Sablier - J-8

Grande nouvelle, les acacias sont en fleurs. Je m'en suis aperçu dans mes errances galeristes.

Sans doute l'étaient-ils depuis plusieurs jours mais mes routes ne les avaient pas longés. Et quand les acacias sont en fleurs en Ariège c'est le parfum du monde qui change.

Et puis les abeilles sont heureuses. Goûtez au miel d'acacia et vous comprendrez.

Rappelez- moi aussi de vous parler un jour de « l'arbre aux abeilles ». Il y en aura un dans le jardin de notre future maison.

Et non je ne vous citerai pas la phrase vraie ou apocryphe ou fausse d'Einstein sur les abeilles.

Nous étions donc, nous sommes encore le 8 mai. J-9 avant le vernissage. Vous savez maintenant de quoi. ,

Jour férié. Réveil fainéant. Au moins trois snooze de 15 minutes sur le téléphone portable. Les hagiographes de mon œuvre au XXIIIème siècle analyseront et commenteront ce fait implacable et révélateur.

Réveil tardif donc. Il se paiera en fin de journée.

Rendez-vous devant la Galerie avec le graphiste de la « Boîte aux lettre » (et oui, sans S) qui va orner la devanture de la Galerie.

Discussion avec la libraire et voisine. Nous sommes à Mirepoix et les Couverts sont conviviaux.

Départ pour le Carla-Bayle. Vous ai-je dit qu'il faisait beau. « Belle journée de printemps anglais », a dit Jill.

Faux, il n'a pas plus et les conservateurs ont eu la majorité absolue.

Pour une fois nous n'allions pas au Carla pour voir des artistes mais pour déjeuner, à l'Auberge Pierre Bayle dont le maestro, Fernand de Oliveira, sera le traiteur du vernissage le 16 mai. Avant de discuter du programme de la soirée nous avons savouré. Retenez l'adresse et ceux qui viendront au vernissage découvriront un délicat complément aux œuvres d'art.

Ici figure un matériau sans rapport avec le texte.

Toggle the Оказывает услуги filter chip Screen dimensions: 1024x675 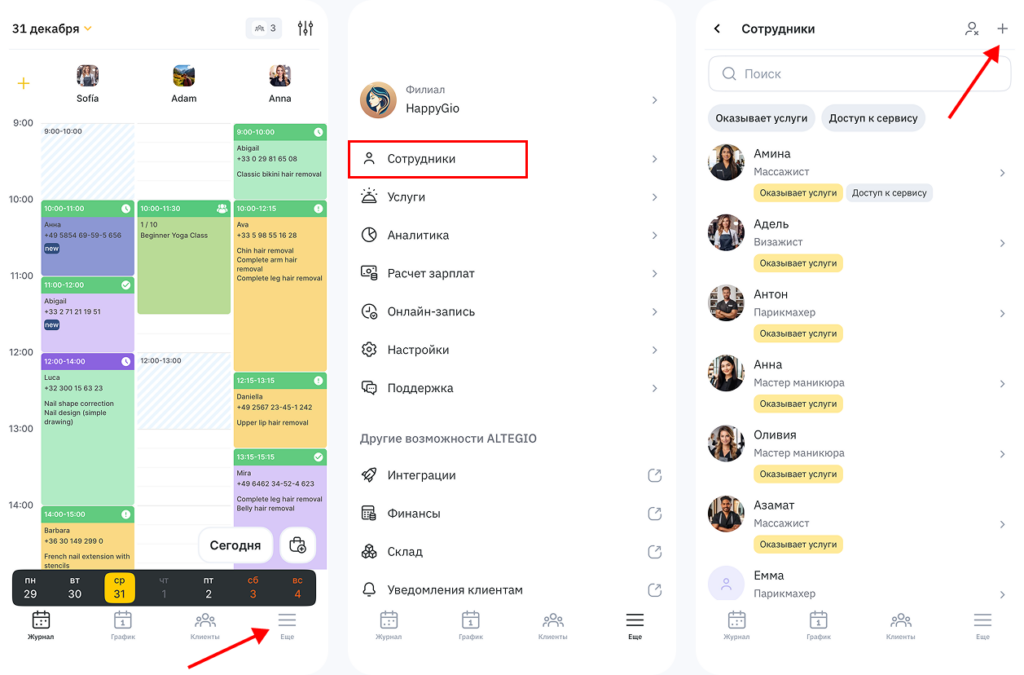pos(761,118)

Œuvres d'art, difficile de passer une journée sans elles. Nous sommes allés en chercher cinq à Rieux-Volvestre. Cinq céramiques de Sylvian Meschia qui a accepté d'enrichir la Galerie cachée de fruits de son talent.

Discussion toujours vraie avec Sylvian. Emmaillotage des œuvres. La route de nouveau. Et les acacias.

Un record nous attendait : 45 minutes chrono pour acheter le coin cuisine de la Galerie cachée au Conforama de Pamiers. Jill était d'humeur Nabi. Vous verrez. Nous avons même réussi à retarder de dix minutes la fermeture du magasin à 19h00 alors que nous étions les seuls clients de fin du 8 mai.

La course toujours. Retour à la voiture et au nitty-gritty des Anglais.

Le sablier s'écoule. Les magasins ont fermé. Le frigo du mobile home a quelques réserves mais l'envie de cuisiner est partie au fil des kilomètres.

Take away chinois à la mirapicienne. Je vous passe les commentaires. Vin rosé. Un fond de whisky irlandais. Téléphones portables et ordinateurs. Le soleil est couché. J'écris à la bougie.

Ainsi va la vie des apprentis galeristes.